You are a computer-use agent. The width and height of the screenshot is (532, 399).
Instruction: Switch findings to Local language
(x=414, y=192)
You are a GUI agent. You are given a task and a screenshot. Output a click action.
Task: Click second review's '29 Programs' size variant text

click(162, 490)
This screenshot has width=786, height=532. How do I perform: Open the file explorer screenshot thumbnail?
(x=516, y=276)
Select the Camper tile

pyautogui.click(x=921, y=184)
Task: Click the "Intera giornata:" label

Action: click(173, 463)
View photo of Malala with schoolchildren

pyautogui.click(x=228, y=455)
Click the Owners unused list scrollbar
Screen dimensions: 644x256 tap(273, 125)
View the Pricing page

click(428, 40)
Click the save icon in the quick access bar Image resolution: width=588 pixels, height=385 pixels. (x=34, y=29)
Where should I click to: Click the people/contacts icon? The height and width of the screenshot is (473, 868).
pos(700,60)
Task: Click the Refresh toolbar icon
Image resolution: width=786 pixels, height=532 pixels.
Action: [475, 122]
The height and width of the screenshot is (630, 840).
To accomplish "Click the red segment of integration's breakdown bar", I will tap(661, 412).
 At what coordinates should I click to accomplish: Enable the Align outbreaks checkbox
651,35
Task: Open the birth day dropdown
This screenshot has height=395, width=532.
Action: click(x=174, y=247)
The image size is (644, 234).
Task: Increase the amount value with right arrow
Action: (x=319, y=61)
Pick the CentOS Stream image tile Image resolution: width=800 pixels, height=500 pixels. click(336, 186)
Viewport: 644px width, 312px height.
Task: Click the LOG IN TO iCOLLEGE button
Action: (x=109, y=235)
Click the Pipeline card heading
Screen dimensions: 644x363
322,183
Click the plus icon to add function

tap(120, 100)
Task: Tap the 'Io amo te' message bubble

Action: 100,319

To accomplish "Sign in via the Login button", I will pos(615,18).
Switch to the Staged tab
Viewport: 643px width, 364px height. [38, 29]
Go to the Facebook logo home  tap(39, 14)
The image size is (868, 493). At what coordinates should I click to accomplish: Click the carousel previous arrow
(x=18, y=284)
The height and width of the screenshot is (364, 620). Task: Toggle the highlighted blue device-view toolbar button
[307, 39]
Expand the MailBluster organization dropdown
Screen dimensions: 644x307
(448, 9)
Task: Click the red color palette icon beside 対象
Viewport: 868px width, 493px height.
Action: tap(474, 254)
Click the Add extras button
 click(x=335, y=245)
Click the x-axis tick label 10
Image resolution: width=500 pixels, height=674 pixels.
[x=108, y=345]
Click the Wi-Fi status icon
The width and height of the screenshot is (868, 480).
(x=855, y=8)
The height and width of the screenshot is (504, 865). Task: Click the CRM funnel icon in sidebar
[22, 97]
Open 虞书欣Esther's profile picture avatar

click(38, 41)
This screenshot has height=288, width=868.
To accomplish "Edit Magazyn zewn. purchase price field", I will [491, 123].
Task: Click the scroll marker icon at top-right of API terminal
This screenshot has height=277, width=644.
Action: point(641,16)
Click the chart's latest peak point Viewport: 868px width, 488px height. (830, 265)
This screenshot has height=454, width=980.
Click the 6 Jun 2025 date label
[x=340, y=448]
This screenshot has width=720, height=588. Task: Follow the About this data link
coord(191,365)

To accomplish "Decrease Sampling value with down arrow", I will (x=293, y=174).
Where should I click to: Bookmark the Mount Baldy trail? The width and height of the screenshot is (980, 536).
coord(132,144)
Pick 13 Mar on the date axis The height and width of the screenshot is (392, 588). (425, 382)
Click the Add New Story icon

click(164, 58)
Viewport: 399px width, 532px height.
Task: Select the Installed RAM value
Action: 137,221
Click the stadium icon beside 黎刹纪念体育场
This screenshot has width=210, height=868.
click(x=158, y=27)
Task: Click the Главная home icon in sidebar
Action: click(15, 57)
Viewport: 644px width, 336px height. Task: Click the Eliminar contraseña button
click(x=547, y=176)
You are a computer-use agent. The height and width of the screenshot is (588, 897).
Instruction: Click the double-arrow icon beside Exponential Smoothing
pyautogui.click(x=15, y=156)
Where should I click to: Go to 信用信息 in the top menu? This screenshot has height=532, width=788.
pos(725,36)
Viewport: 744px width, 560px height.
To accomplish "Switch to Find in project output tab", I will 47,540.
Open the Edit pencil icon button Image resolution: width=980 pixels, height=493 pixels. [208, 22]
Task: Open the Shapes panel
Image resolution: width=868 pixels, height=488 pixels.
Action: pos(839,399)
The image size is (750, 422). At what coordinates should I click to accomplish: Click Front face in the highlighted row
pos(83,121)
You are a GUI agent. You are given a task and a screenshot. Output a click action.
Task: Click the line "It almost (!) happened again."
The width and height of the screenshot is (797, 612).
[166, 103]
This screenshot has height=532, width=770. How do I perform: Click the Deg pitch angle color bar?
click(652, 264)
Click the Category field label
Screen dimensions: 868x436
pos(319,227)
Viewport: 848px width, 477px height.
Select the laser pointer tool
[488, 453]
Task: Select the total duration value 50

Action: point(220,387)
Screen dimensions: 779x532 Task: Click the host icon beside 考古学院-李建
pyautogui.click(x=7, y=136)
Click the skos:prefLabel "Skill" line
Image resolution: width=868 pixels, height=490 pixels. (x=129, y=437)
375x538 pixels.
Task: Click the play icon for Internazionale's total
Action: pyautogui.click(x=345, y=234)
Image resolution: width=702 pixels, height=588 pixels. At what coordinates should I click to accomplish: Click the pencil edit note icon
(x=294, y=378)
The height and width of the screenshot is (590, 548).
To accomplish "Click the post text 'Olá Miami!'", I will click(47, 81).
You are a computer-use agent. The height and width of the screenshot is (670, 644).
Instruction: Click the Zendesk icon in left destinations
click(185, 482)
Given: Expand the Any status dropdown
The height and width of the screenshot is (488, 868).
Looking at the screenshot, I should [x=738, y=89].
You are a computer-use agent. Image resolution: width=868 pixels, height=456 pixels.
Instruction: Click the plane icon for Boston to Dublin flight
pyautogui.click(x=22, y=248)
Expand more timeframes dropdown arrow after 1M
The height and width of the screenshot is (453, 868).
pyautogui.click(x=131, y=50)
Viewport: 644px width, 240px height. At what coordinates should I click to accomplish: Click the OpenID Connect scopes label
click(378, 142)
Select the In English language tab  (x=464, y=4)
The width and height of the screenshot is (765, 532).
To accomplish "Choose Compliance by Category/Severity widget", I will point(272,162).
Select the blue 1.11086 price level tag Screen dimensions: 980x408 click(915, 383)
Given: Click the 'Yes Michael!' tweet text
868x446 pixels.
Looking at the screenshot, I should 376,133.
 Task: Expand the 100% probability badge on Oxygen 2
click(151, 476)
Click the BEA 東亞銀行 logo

= = = = = = =

**Task to complete**
Taking the entries above, write out exactly each line from the one holding "Where should I click to: Click" to the one holding "Go to the Facebook", both included, and stop there.

**Answer to the exercise**
Where should I click to: Click the people/contacts icon? The height and width of the screenshot is (473, 868).
pos(700,60)
Task: Click the Refresh toolbar icon
Image resolution: width=786 pixels, height=532 pixels.
Action: [475, 122]
The height and width of the screenshot is (630, 840).
To accomplish "Click the red segment of integration's breakdown bar", I will tap(661, 412).
 At what coordinates should I click to accomplish: Enable the Align outbreaks checkbox
651,35
Task: Open the birth day dropdown
This screenshot has height=395, width=532.
Action: click(x=174, y=247)
The image size is (644, 234).
Task: Increase the amount value with right arrow
Action: (x=319, y=61)
Pick the CentOS Stream image tile Image resolution: width=800 pixels, height=500 pixels. click(336, 186)
Viewport: 644px width, 312px height.
Task: Click the LOG IN TO iCOLLEGE button
Action: (x=109, y=235)
Click the Pipeline card heading
Screen dimensions: 644x363
322,183
Click the plus icon to add function

tap(120, 100)
Task: Tap the 'Io amo te' message bubble

Action: 100,319

To accomplish "Sign in via the Login button", I will pos(615,18).
Switch to the Staged tab
Viewport: 643px width, 364px height. [38, 29]
Go to the Facebook logo home  tap(39, 14)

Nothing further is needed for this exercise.